This is a continuation of a series of posts on the Sony a7III. You should be able to find all the posts about that camera in the Category List on the right sidebar, below the Articles widget. There’s a drop-down menu there that you can use to get to all the posts in this series; just look for “a7III”.
The battery door of the a7III, and most other a7x cameras, is widely considered to be the camera’s weather-sealing Achilles heel. I wondered if there were some way to test the weather sealing there without destroying a two thousand dollar camera. I came up with one. The Really Right Stuff (RRS) bottom plate for the camera attaches in the following way:
- You take the battery door off the camera
- You mount the plate
- You attach the battery door to the plate.
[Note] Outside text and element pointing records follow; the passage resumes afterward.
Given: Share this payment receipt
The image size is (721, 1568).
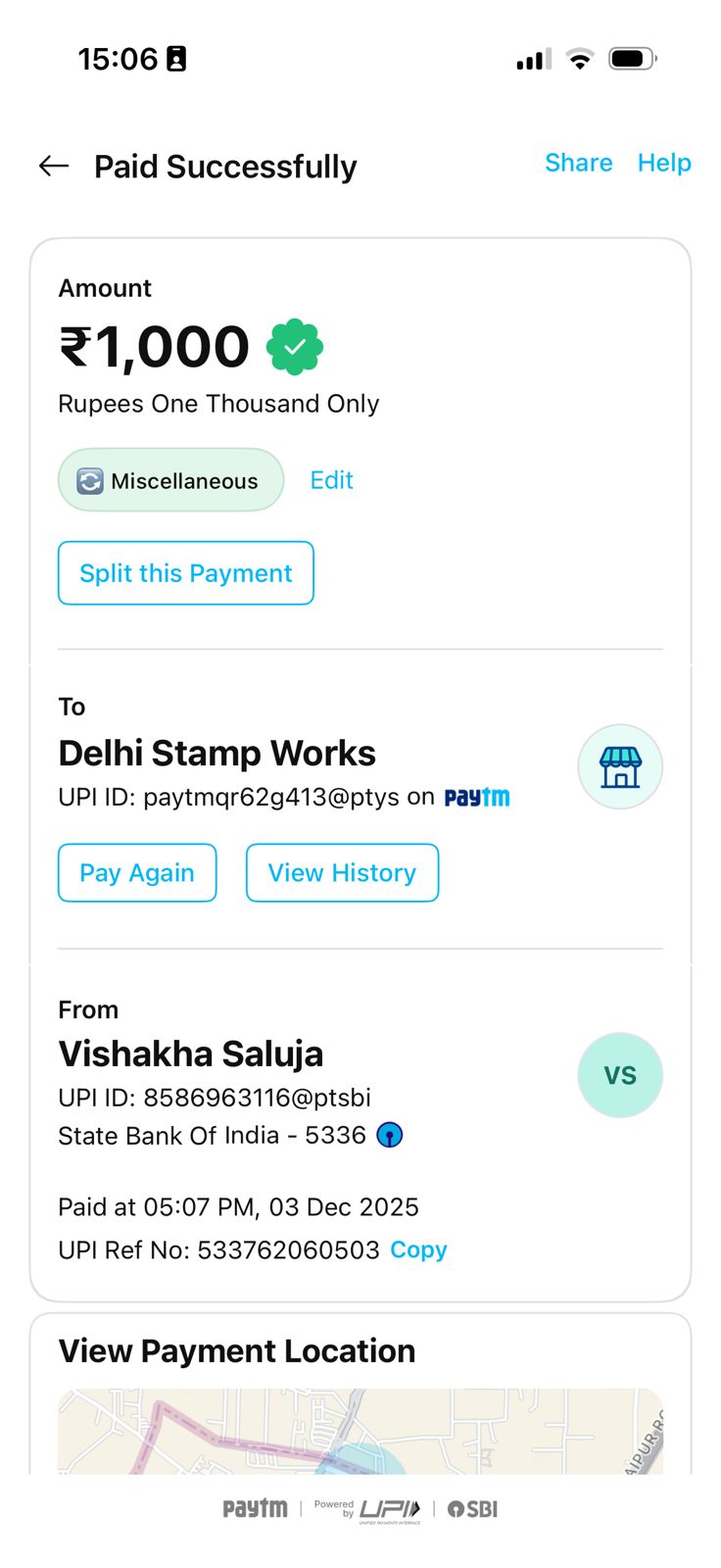Looking at the screenshot, I should coord(578,163).
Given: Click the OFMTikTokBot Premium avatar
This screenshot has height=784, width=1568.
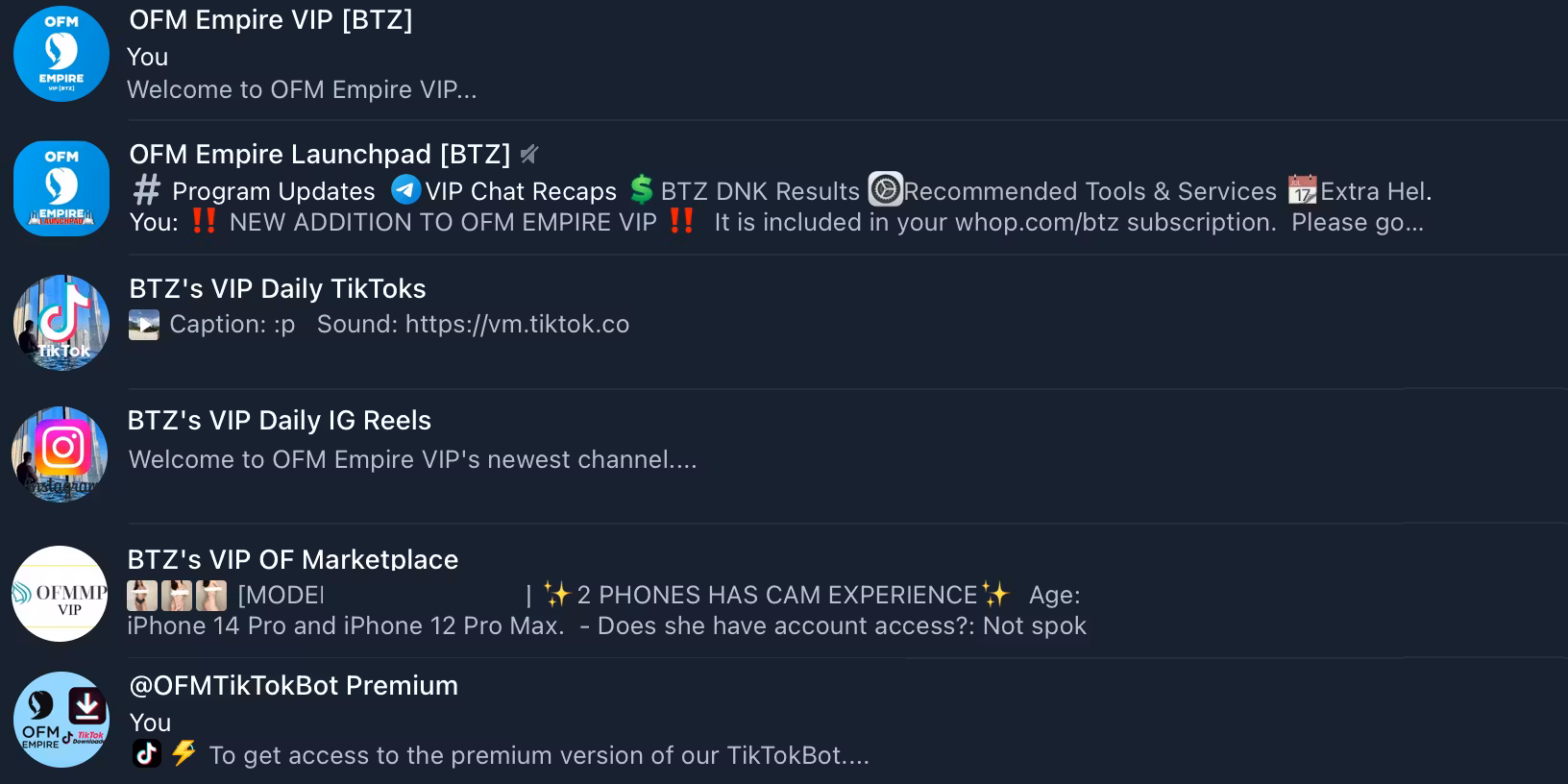Looking at the screenshot, I should (x=61, y=720).
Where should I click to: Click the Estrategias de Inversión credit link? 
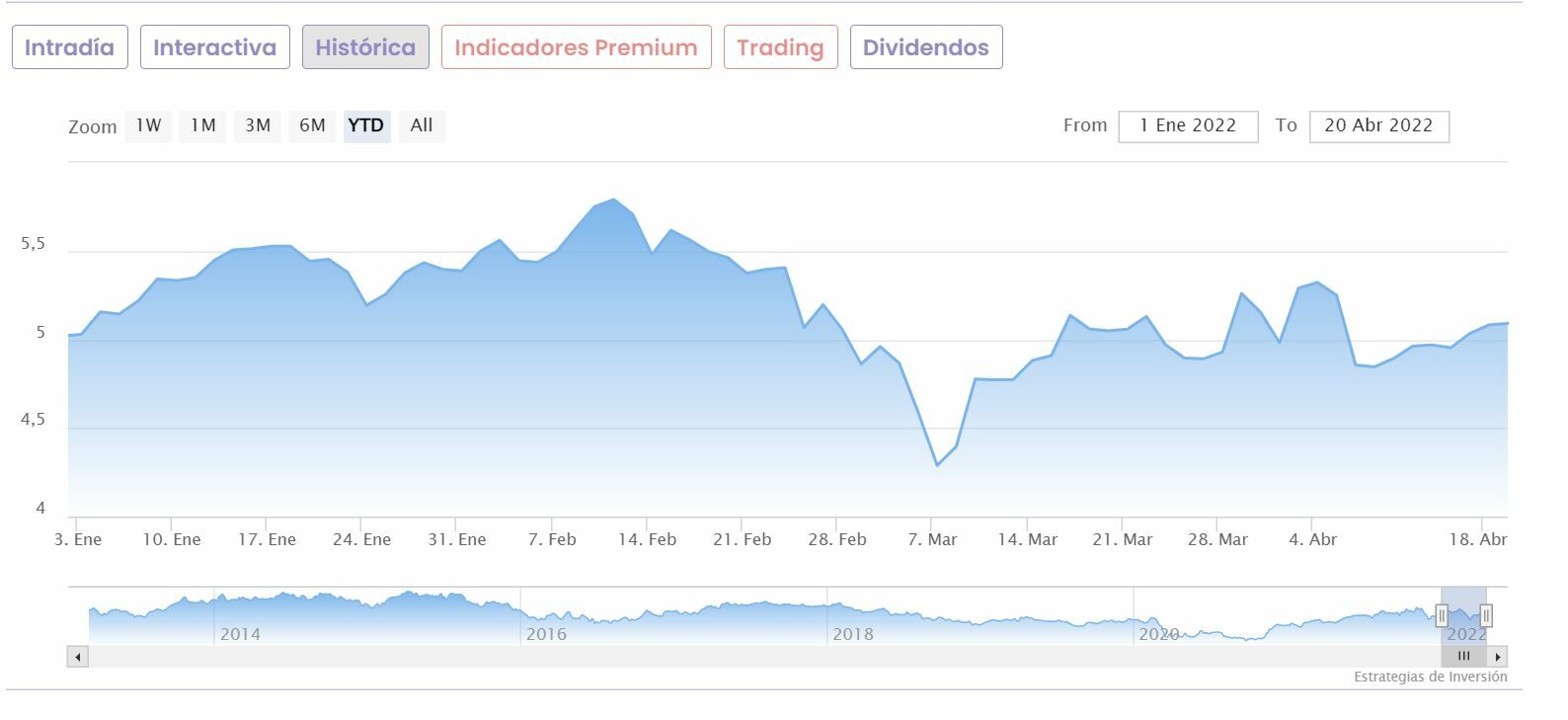(1430, 678)
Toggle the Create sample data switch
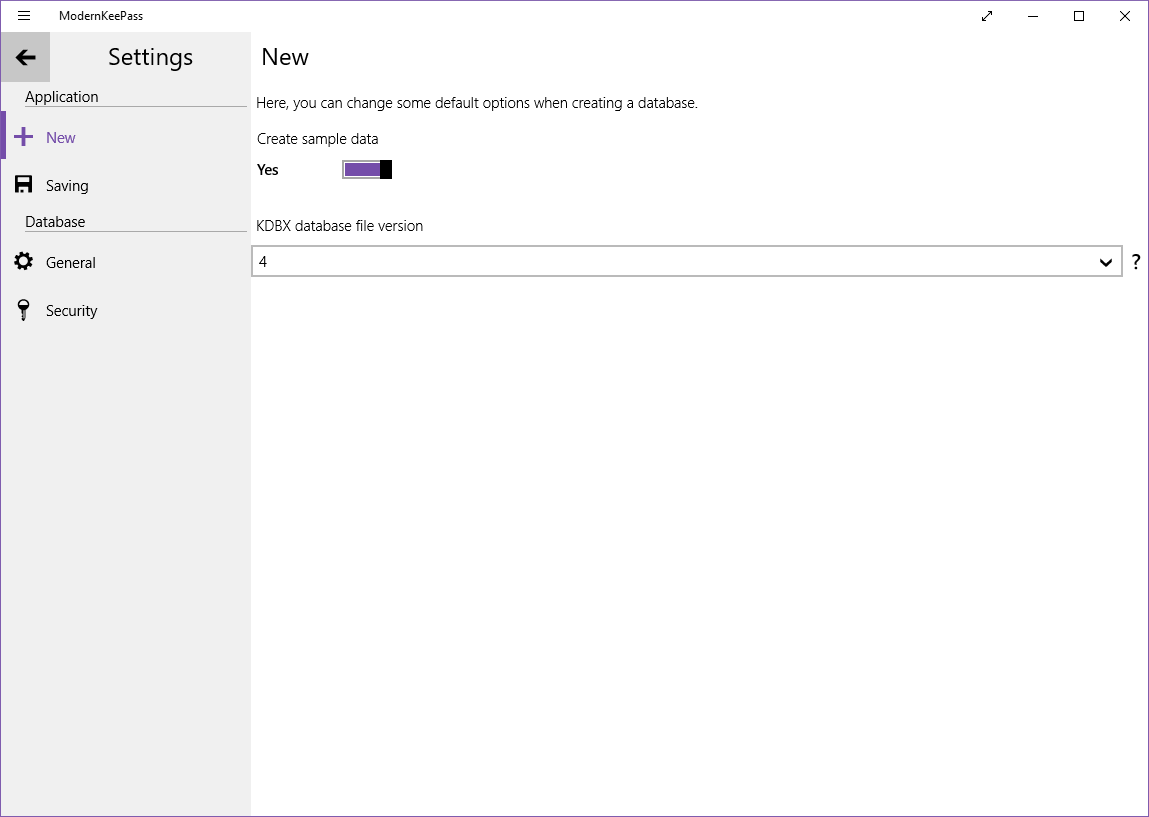Viewport: 1149px width, 817px height. pyautogui.click(x=367, y=170)
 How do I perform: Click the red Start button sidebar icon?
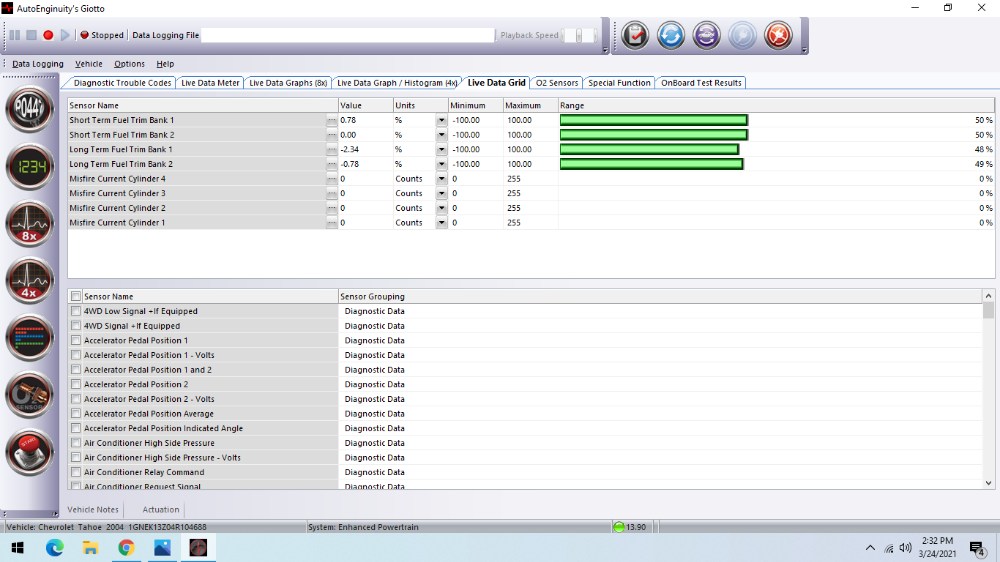click(30, 452)
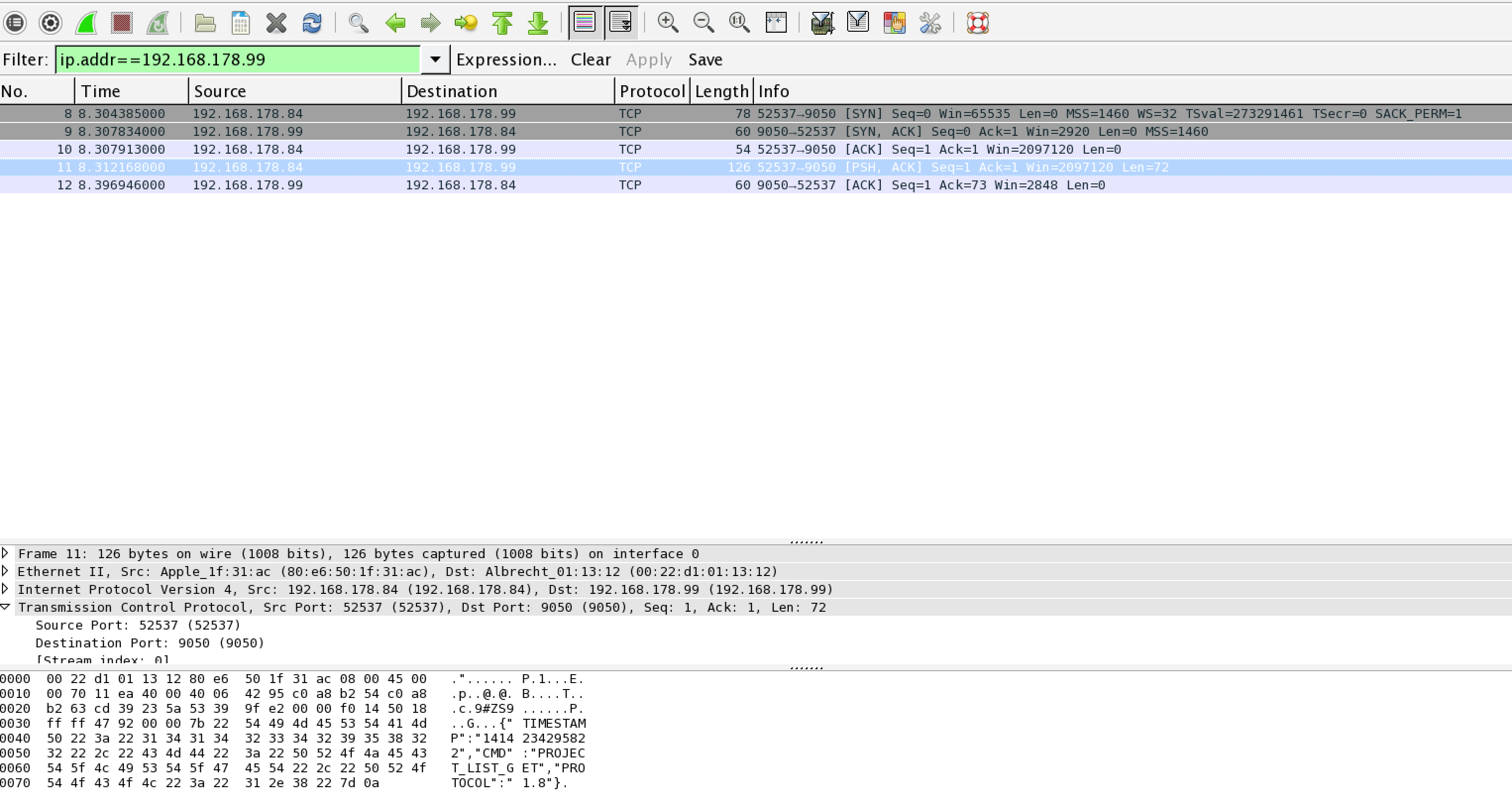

In the a7III, the pliant (not very pliant, by my estimation) parts of the seal are on the door. The corresponding parts of the camera body are hard plastic. When the door is attached to the RRS plate, it mates with hard anodized aluminum bits that perform the same purpose. It appeared to me that the battery door on the plate would have the same weather resistance as the battery door on the camera, whether or not the plate was attached to the camera. Taking the plate off the camera would allow me to see the entry of moisture.
By the way, you might be wondering how good the weather sealing is between the top of the RRS plate and the battery compartment. It looks to be excellent. There is a broad expanse of soft material that seals with the camera around the battery door.
I set things up this way:
The plate is in a Pyrex dish. The GFX with the 120/4 macro is aimed at the plate. Two 600 watt-second strobes with softboxes light the scene.
Here’s a sequence showing the water entering:
It’s coming through a hole in the baseplate that is part of a mechanism that locks a removable cover in place. The cover is removable so that users can close the battery door and still have an opening to run the cord through when they’re using the dummy battery power supply.
Roger Cicala identified this place as problematical in his a7III teardown.